Automatic classification of learning objectives based on Bloom’s taxonomy

Learning objectives, especially those well defined by applying Bloom’s taxonomy for Cognitive Objectives, have been widely recognized as important in various teaching and learning practices. However, many educators have difficulties developing learning objectives appropriate to the levels in Bloom’s taxonomy, as they need to consider the progression of learners’ skills with learning content as well as dependencies between different learning objectives. To remedy this challenge, we aimed to apply state-of-the-art computational techniques to automate the classification of learning objectives based on Bloom’s taxonomy. Specifically, we collected 21,380 learning objectives from 5,558 different courses at an Australian university and manually labeled them according to the six cognitive levels of Bloom’s taxonomy. Based on the labeled dataset, we applied five conventional machine learning approaches (i.e., naive Bayes, logistic regression, support vector machine, random forest, and XGBoost) and one deep learning approach based on pre-trained language model BERT to construct classifiers to automatically determine a learning objective’s cognitive levels. In particular, we adopted and compared two methods in constructing the classifiers, i.e., constructing multiple binary classifiers (one for each cognitive level in Bloom’s taxonomy) and constructing only one multi-class multi-label classifier to simultaneously identify all the corresponding cognitive levels.

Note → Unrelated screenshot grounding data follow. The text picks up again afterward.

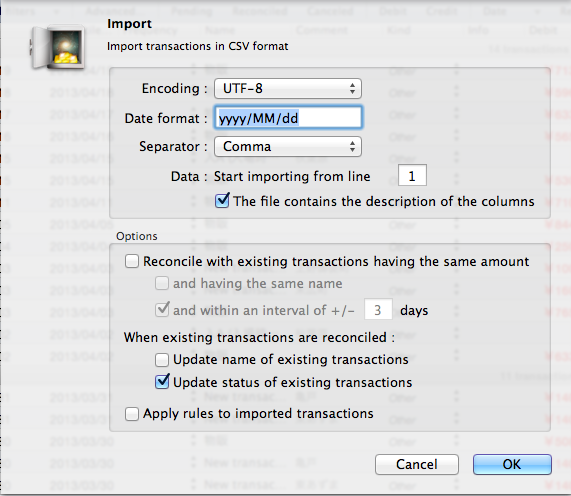The width and height of the screenshot is (571, 496).
Task: Disable Update status of existing transactions
Action: (162, 382)
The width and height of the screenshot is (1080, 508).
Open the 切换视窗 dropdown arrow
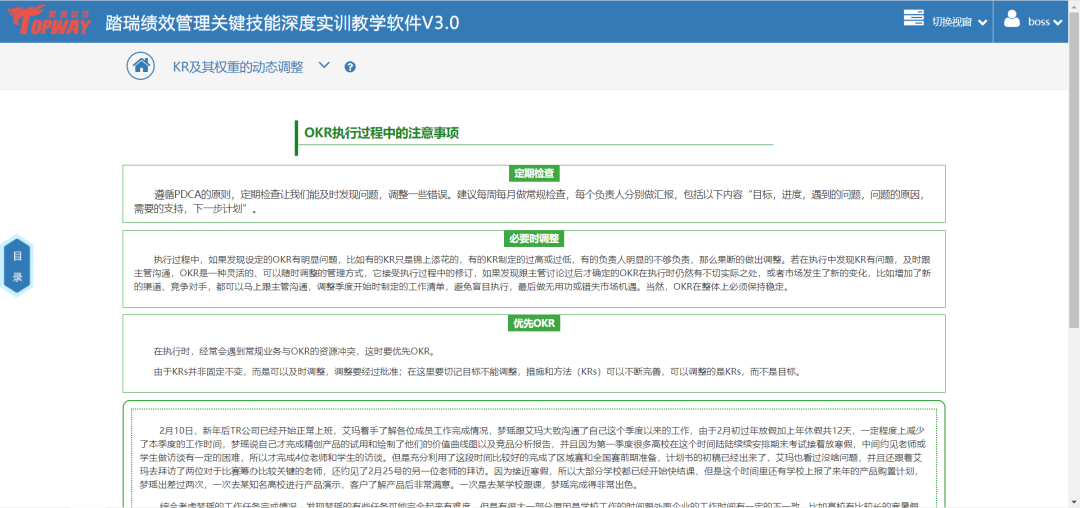pos(983,23)
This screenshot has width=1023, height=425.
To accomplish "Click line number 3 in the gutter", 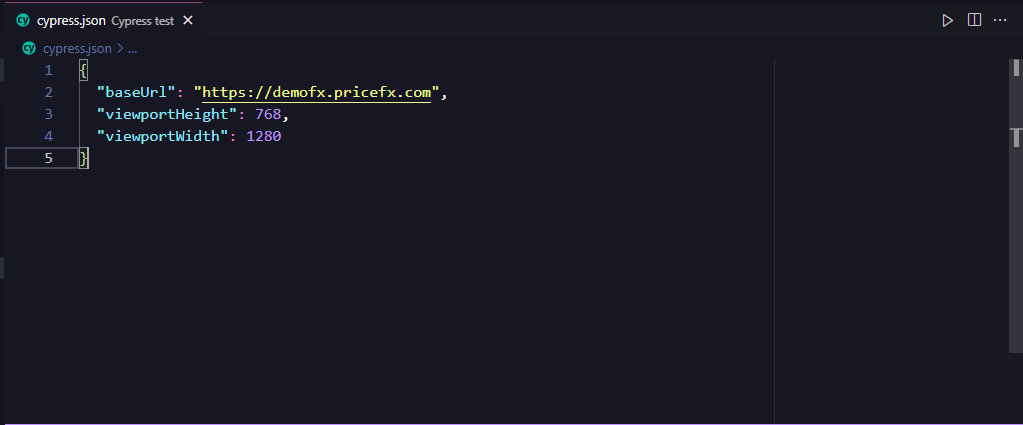I will pos(48,114).
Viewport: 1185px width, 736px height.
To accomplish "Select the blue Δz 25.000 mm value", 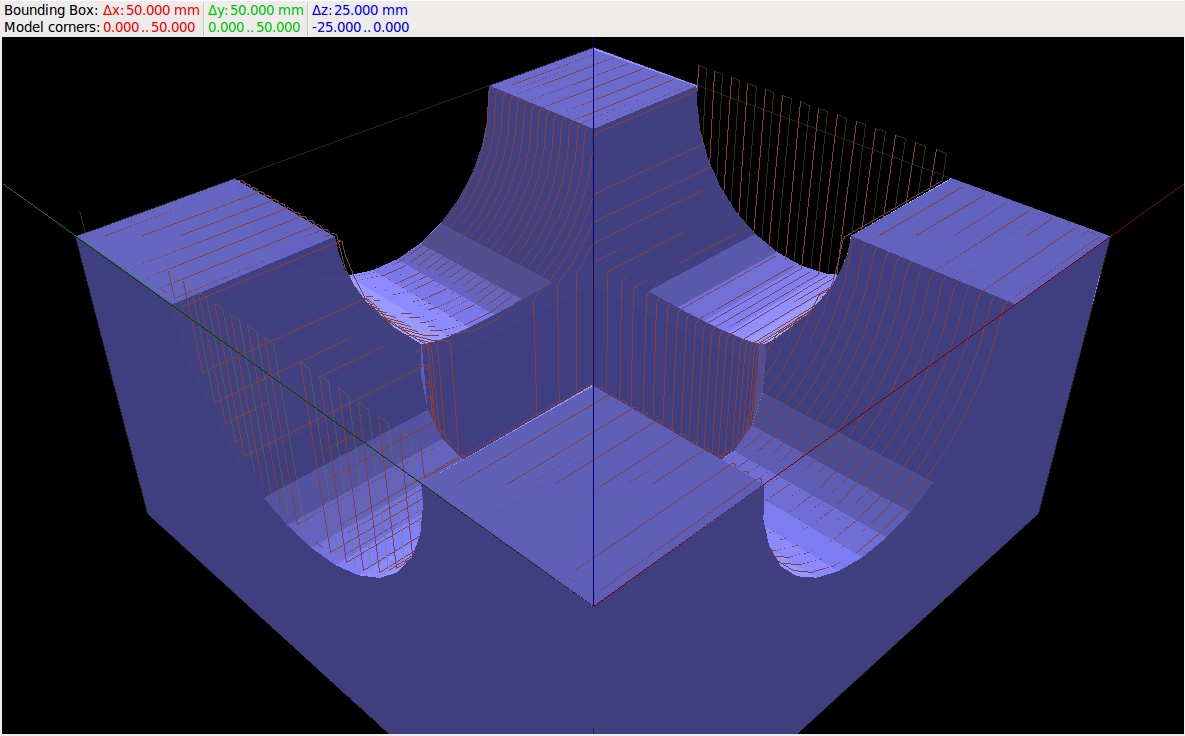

Through extensive evaluations, we demonstrated that: (i) BERT-based classifiers outperformed the others in all cognitive levels (Cohen’s ? up to 0.93 and F1 score up to 0.95); (ii) three machine learning models – support vector machine, random forest, and XGBoost — delivered performance comparable to the BERT-based classifiers; and (iii) most of the binary BERT-based classifiers (5 out of 6) slightly outperformed the multi-class multi-label BERT-based classifier, suggesting that separating the characterization of different cognitive levels seemed to be a better choice than building only one model to identify all cognitive levels at one time.